Items listed in a dataset
┄┄┄┄┄┄┄┄┄┄┄┄┄┄┄┄┄┄┄┄
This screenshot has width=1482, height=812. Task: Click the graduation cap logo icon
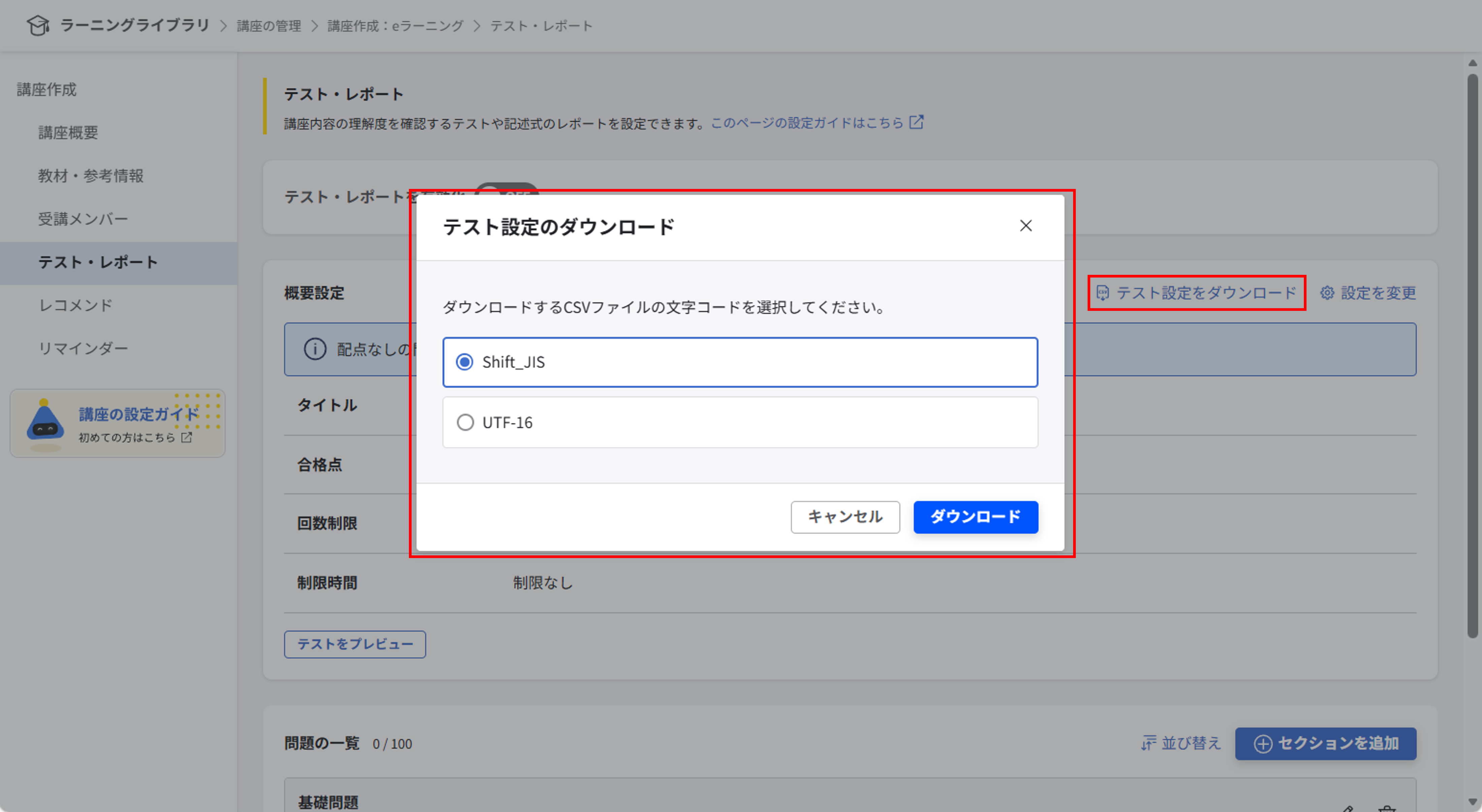pyautogui.click(x=38, y=25)
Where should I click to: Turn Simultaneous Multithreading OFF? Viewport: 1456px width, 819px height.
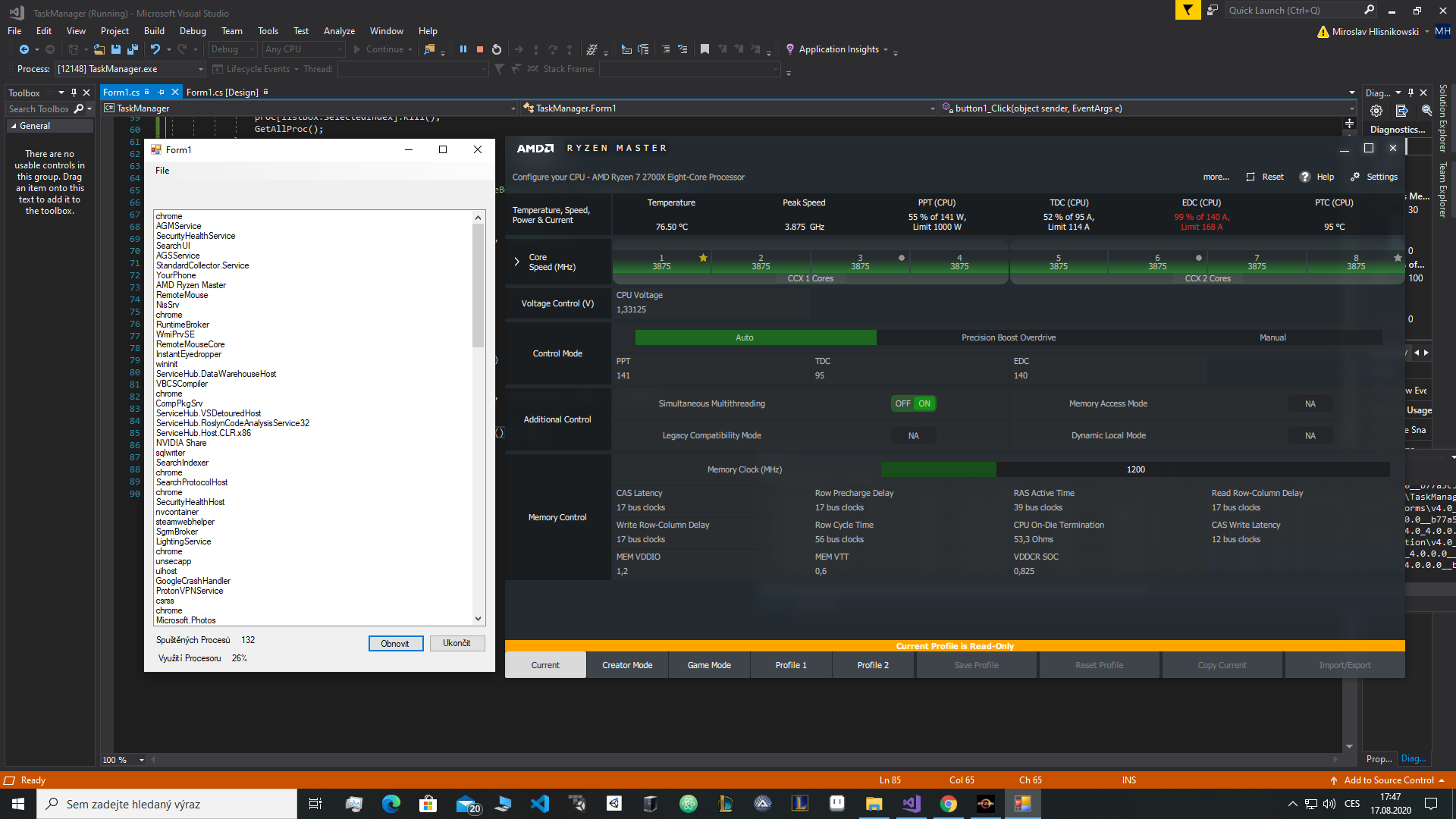902,403
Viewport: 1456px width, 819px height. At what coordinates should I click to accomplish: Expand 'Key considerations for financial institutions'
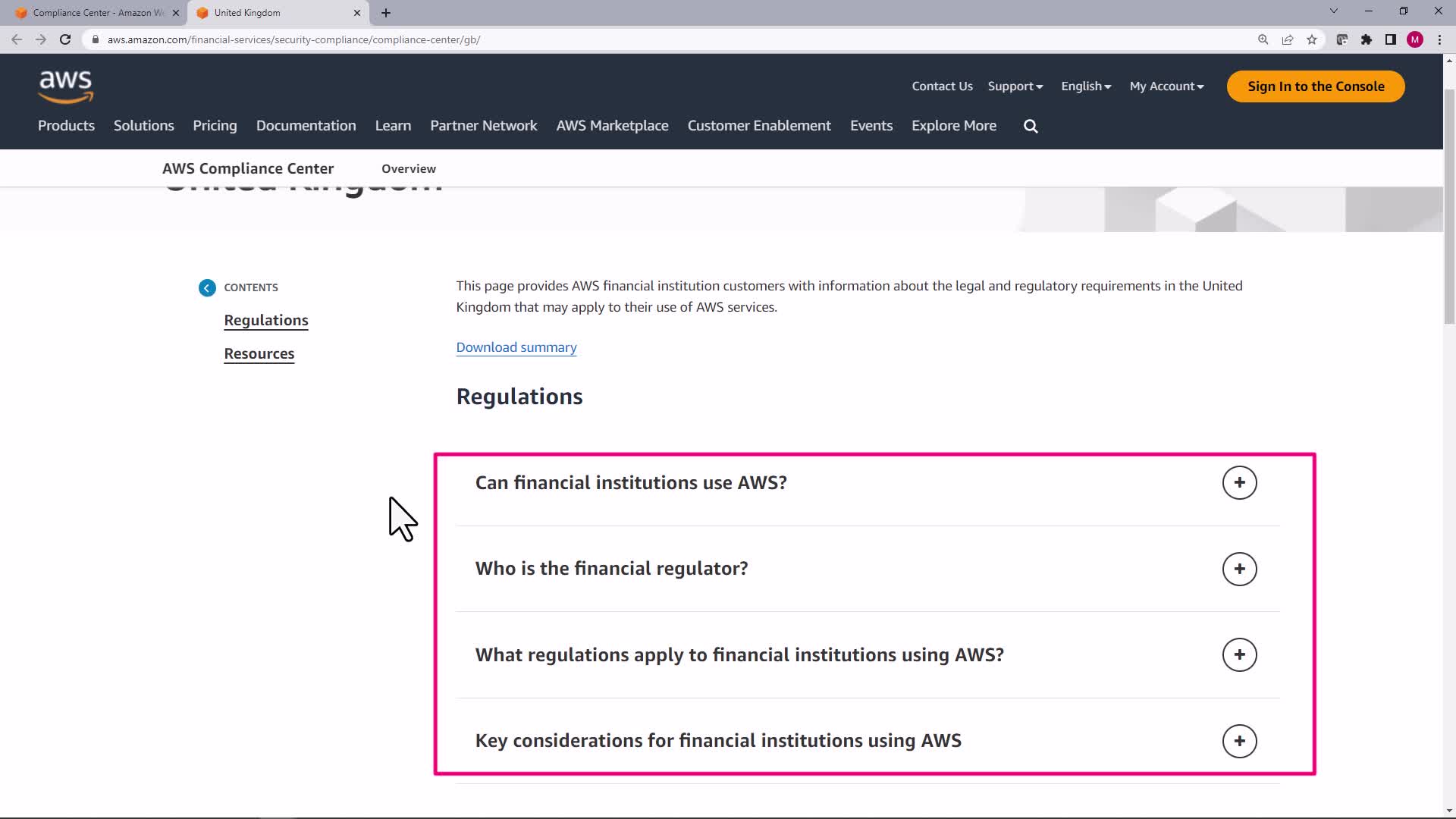[1239, 741]
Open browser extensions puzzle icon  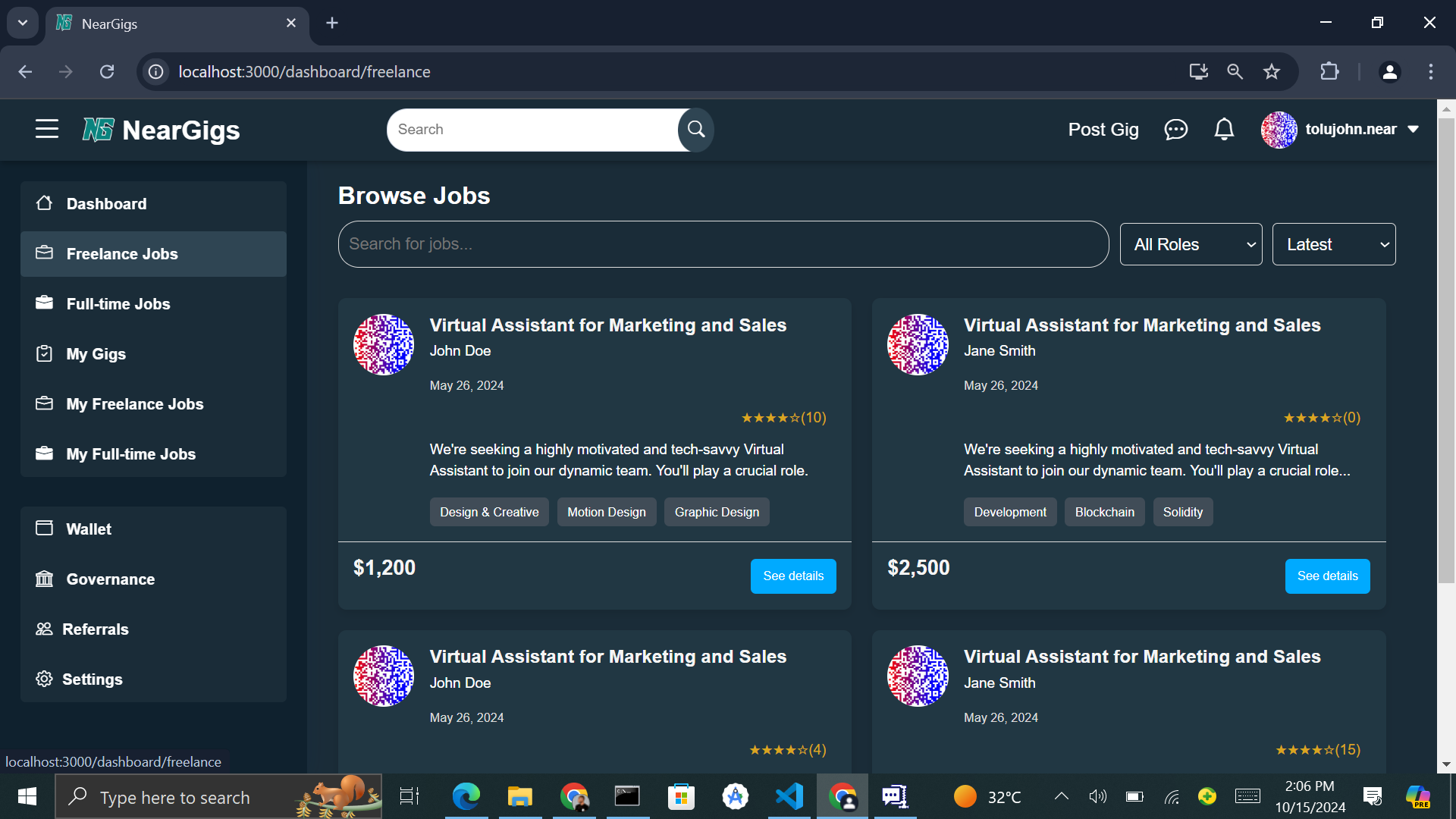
┄┄┄┄┄┄┄┄┄┄┄┄┄┄┄┄┄┄┄┄
Task instructions
Repeat all the records above exactly, leaving out any pictures.

Answer area
This screenshot has width=1482, height=812. Task: Click the graduation cap logo icon
pyautogui.click(x=38, y=25)
Where should I click to: Turn Simultaneous Multithreading OFF? Viewport: 1456px width, 819px height.
902,403
Viewport: 1456px width, 819px height. At what coordinates should I click to accomplish: Expand 'Key considerations for financial institutions'
[1239, 741]
Open browser extensions puzzle icon  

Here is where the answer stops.